The setting is the rugged wilds of Montana (even though the movie was shot in New Zealand).
The characters are kitted out in chaps and cowboy hats.
Beyond these colorful props lies a dark, claustrophobic psychodrama. The tale unfolds as a classic, existentialist western in which life on the frontier drives its characters to the extremities of spiritual desolation.
The Power of the Dog is a slow-building tragedy driven by an evocative score by Jonny Greenwood.
Ambiguity
There’s a side to this story that defies any easy resolution.
A Big Sky Western like no other, it is an adaptation of the 1967 Thomas Savage novel of the same name. (Savage was a closeted or latent homosexual).
A transfixing Benedict Cumberbatch, in the most fully realized performance of his career, plays the rugged Montana cattle rancher Phil Burbank and Jesse Plemons as his gentlemanly brother George.

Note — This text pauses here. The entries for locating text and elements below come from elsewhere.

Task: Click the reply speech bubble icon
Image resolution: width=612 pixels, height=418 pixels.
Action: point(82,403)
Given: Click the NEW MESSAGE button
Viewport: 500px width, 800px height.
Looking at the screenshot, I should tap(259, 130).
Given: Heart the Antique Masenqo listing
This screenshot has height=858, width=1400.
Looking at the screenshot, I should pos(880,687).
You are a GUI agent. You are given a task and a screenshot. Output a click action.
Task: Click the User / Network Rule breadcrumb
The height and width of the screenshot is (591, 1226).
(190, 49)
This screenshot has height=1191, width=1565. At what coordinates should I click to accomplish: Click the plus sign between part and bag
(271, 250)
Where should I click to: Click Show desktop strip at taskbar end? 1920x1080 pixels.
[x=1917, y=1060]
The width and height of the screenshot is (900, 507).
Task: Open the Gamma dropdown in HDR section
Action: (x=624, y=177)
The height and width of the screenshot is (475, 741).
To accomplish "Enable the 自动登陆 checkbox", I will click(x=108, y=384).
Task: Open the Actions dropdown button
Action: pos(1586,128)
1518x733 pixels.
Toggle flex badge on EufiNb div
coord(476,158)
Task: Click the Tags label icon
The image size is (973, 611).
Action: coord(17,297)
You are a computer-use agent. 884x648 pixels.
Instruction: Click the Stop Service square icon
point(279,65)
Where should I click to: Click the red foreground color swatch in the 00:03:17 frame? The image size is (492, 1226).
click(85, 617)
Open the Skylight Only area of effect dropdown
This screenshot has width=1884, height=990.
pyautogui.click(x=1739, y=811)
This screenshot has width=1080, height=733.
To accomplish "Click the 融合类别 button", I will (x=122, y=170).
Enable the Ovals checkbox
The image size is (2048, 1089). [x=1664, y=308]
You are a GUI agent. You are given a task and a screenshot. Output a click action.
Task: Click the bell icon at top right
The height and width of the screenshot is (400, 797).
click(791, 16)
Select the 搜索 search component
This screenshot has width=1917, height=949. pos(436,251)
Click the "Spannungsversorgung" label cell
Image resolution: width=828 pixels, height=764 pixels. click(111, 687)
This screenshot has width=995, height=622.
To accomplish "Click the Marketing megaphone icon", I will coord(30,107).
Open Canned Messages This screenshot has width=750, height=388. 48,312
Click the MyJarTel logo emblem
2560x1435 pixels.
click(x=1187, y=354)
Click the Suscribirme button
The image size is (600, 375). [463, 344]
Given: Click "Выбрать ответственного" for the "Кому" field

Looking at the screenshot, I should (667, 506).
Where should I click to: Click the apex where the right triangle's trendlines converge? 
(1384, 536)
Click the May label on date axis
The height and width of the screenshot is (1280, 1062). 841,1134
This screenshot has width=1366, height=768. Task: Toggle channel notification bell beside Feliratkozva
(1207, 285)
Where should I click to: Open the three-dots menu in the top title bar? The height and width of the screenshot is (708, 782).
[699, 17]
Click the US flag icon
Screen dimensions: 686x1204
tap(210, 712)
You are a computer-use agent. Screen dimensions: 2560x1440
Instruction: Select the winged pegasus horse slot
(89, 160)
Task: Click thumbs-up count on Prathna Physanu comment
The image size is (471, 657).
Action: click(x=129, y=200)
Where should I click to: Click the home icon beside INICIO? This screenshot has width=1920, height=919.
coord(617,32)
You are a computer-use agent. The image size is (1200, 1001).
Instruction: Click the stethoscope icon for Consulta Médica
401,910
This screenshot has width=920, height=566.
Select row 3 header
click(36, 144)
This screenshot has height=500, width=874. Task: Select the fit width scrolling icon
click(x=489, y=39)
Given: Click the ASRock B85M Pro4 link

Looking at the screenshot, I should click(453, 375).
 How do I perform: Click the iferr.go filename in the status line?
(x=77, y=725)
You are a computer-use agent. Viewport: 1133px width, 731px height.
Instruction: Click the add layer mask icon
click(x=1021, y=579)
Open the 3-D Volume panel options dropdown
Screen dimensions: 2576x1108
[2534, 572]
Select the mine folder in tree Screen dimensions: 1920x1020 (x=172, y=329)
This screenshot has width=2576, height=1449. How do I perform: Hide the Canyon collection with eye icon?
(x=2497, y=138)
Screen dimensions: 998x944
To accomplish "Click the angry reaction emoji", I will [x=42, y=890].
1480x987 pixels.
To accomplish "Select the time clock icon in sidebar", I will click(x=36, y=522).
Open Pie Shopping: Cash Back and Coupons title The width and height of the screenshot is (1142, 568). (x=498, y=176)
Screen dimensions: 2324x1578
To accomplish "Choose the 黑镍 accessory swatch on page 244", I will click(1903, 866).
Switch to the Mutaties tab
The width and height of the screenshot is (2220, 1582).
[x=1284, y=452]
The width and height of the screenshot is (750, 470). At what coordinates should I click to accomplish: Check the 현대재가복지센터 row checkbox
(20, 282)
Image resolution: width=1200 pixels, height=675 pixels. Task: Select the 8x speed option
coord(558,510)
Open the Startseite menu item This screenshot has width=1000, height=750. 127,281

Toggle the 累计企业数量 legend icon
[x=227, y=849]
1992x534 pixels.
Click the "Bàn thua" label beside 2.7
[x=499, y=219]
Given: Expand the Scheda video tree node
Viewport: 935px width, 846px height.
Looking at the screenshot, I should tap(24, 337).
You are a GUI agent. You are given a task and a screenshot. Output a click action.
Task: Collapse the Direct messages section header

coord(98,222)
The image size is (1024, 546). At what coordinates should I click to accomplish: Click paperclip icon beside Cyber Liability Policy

George upsets the loose the household’s equilibrium when he brings home his fragile wife Rose, played with aching delicacy by Kirsten Dunst.
Queer Revenge Thriller
Rose becomes the prey in Phil’s cruel games, but her sensitive beanpole son Peter, in a knockout performance from Kodi Smit-McPhee, defies expectations by shifting the power balance, turning the chamber drama into a startling queer revenge thriller.